The Diary

Cod Almighty | Diary

Fascinating rhythm

2 February 2022

Like a striker in a Slade II team, midweek diarists live off scraps. This week's scuffed finish from a half-blocked Luke Summerfield 40-yarder destined for Blundell Ave comes in the form of optimistic Mariners putting the holiday money on a novice nag in the 3pm maiden at Dundalk. A win for Grimsby Town at Dundalk would strengthen the links between GY and the border town, which are worringly thin on the ground. Daubney is currently drawing a blank beyond Pat Hoban, Paul Futcher and this guy, who I had genuinely forgotten existed. A win would also result in bookmakers mandating that in future all horses shall be named with the intention of drawing in bored punters from success-starved football teams. 
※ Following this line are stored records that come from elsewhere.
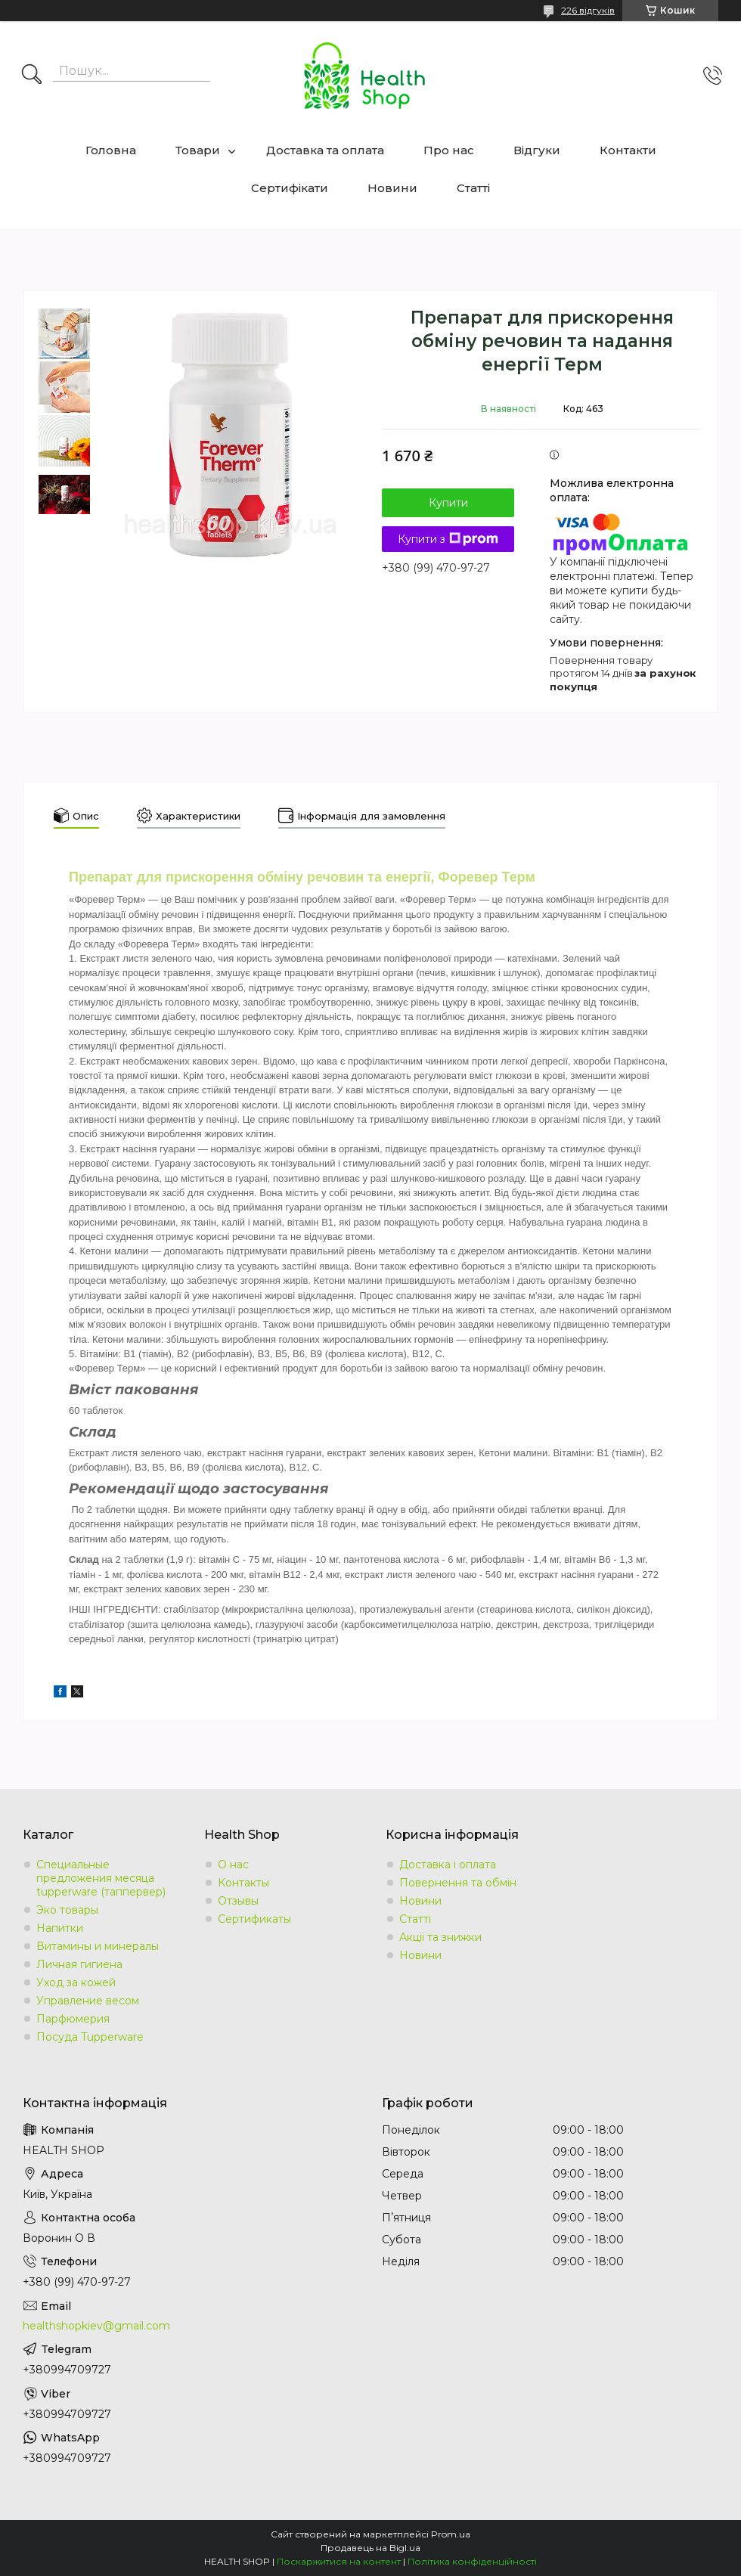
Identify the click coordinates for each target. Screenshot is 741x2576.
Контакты (243, 1882)
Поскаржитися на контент (339, 2561)
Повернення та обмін (457, 1882)
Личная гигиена (79, 1964)
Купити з (448, 539)
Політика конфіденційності (472, 2561)
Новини (392, 188)
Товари (197, 150)
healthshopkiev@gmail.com (96, 2326)
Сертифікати (289, 188)
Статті (473, 188)
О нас (233, 1864)
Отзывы (238, 1901)
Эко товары (67, 1910)
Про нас (448, 150)
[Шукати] (31, 75)
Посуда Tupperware (90, 2037)
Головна (110, 150)
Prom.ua (450, 2534)
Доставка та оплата (325, 150)
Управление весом (87, 2000)
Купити (448, 503)
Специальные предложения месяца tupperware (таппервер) (101, 1878)
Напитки (59, 1928)
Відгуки (536, 150)
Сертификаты (254, 1919)
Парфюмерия (73, 2019)
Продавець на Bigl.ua (370, 2547)
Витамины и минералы (97, 1946)
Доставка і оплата (447, 1864)
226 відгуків (588, 10)
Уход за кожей (76, 1982)
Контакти (628, 150)
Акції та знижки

From one scrap we move to another, and this weekend's game with Notts County. The bestest fans in football have bought up all their Meadow Lane allocation, buoyed no doubt by Town's impressive one win from one, 100% unbeaten run that started back in January. Looking ahead past this weekend's win and the routine 2-1 demolition of King's Lynn on Tuesday, the club have another offer to pack the Osmond. Local junior teams can enjoy the visit of Aldershot on the February 12th for free. Noice. 

Wait, what's this? A GTFC side has gone over to Huddersfield to bully the local yoofs and, by jove, forgotten men Scannell and Grant have combined to put us one up. The must have put too many sugars in Hursty's tea or something as they seem to be as close to a start in the first team as me. A few more goals could change that and offset the trauma a few young Terriers may suffer in the process.

Who will we recognise in that first team next season? The owners have been giving their views to the Artist Formerly Known as the Grimsby Evening Telegraph. You'll be happy to hear that they want to get away from the annual player churn which has been a feature of shit Town teams for so long that you'd be forgiven for thinking it's why we are so shit in the first place. While you're at it chaps, bin the whole loan mullarkey. Or limit them to one or two a season. For every Conor Townsend we've had a hundred academy lads who no one can remember. Face it, if getting loans in willy-nilly worked, we'd be in the Premier League by now. 

That's all as I've got to get away to see the local turf accountant. Go Grimsby Town.